Oh and spinach I have in two of my meals. 1-2cups of it… are the carbs creeping up on me ?


(Allie) #2

Quite possibly but without tracking / testing you won’t be able to say for sure, unless you want to just try cutting them out for a couple of weeks to see how you get on.


(Todd Allen) #3

None of those things sounds like a problem to me. The quantities sound small, but the best way to know is to get a kitchen scale and weigh a few samples. Then you can look up the nutritional profiles in an app like cronometer and get a better sense of how many carbs you are really getting. Once you’ve done this a few times you’ll have a good sense of what your frequent foods provide in terms of calories and nutrients and then it becomes fairly easy to guesstimate without bothering to weigh and track. But having the tools remains handy when you want to get adventurous and try new things.


#4

Also, how much is too much pork rinds? And sugar free jello for snack, guys. Yay or nay?


(Todd Allen) #5

I don’t think there are any guidelines for pork rinds or sugar free jello. We all respond somewhat differently to foods. Some have no issues with alternative sweetners and others have little tolerance for one or more. You might for example find aspartame a problem but be ok with larger amounts of xylitol or stevia.

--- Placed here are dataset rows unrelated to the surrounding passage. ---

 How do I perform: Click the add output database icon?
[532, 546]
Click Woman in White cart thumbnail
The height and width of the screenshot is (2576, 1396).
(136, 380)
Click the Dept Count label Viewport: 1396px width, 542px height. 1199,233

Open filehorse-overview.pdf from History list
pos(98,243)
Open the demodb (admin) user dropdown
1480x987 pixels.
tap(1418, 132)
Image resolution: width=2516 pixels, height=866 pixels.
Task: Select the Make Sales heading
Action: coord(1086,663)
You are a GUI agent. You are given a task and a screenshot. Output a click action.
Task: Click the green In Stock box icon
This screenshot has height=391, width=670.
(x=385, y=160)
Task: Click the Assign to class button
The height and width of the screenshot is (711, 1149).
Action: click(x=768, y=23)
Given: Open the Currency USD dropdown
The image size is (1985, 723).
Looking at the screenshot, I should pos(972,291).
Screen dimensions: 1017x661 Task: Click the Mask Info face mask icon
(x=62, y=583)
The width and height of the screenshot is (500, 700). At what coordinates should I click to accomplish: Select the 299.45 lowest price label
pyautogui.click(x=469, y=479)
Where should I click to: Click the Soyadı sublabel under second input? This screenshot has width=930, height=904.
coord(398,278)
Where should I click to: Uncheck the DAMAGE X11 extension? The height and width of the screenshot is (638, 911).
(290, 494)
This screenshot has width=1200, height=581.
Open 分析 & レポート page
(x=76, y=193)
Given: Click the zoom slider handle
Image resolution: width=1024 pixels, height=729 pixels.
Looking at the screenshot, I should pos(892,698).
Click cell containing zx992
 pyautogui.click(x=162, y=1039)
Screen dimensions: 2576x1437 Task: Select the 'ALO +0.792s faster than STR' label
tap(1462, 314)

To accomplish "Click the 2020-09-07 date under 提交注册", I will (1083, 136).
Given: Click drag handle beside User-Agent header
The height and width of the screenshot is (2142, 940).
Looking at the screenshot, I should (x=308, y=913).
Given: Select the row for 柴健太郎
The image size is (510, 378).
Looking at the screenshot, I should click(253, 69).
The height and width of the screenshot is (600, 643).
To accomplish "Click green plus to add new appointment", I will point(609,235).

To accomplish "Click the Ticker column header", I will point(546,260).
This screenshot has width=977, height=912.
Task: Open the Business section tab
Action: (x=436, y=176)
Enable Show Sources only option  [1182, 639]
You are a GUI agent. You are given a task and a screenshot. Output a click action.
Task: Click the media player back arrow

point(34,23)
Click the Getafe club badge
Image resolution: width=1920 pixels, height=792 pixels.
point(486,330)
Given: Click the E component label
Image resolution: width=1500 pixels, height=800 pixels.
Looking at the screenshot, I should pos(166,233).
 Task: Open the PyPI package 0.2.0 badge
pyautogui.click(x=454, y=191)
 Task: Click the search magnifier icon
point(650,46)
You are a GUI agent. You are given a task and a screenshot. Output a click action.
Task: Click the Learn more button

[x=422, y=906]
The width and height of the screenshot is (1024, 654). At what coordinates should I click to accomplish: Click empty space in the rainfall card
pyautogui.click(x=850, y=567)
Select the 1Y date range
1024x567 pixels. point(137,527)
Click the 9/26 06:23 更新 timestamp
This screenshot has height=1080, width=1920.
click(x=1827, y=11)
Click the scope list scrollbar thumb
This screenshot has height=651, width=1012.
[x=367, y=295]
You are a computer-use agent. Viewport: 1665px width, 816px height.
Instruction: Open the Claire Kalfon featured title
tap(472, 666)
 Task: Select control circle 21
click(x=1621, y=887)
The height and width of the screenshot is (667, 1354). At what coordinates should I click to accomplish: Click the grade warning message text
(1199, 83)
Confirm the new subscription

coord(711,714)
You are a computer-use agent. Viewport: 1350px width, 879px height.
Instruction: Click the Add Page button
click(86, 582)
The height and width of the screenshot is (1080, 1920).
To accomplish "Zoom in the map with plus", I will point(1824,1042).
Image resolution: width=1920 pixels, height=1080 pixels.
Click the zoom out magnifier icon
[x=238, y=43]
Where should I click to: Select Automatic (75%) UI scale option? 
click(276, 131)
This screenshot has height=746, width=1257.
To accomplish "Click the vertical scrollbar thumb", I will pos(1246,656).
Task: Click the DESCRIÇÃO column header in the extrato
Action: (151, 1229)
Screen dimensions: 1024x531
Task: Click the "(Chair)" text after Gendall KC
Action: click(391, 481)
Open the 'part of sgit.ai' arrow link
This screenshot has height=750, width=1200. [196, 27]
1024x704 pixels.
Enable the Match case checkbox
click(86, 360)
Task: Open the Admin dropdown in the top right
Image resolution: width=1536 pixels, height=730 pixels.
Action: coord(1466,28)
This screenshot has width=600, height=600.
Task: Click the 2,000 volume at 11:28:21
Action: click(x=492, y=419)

I consider both pork rinds and jello more as snack foods though one can find meal recipes using each as ingredients. Myself, I’ve found benefit in reducing snacks and convenience foods and focusing more on meals.


(Bunny) #6

A brief note:

BEWARE: eating too many deep fried piggy skins (fat) can convert (gluconeogenesis) into glucose!


(Todd Allen) #7

I’m also concerned about the impact of frying and other high heat food processing/cooking methods which have been shown able to change polyunsaturated fats into trans fats and create nasty toxins such as acrolein and 4-HNE. And pork fat is fairly high in polyunsaturates. I have a genetic neuromuscular wasting disease with a strong metabolic component with dysfunctional mitochondria with degraded membranes playing a prominent role. The membranes incorporate essential polyunsaturated fatty acids and providing the cleanest highest quality substrates apparently helps.


(Mike W.) #8

I thought GNG was from protein? Can you site your claim?


(Rob) #9

I can’t speak for the bunny but the air blown pork rinds often talked of here have more protein than fat, unlike traditional Chichirones, scratchings or cracklings.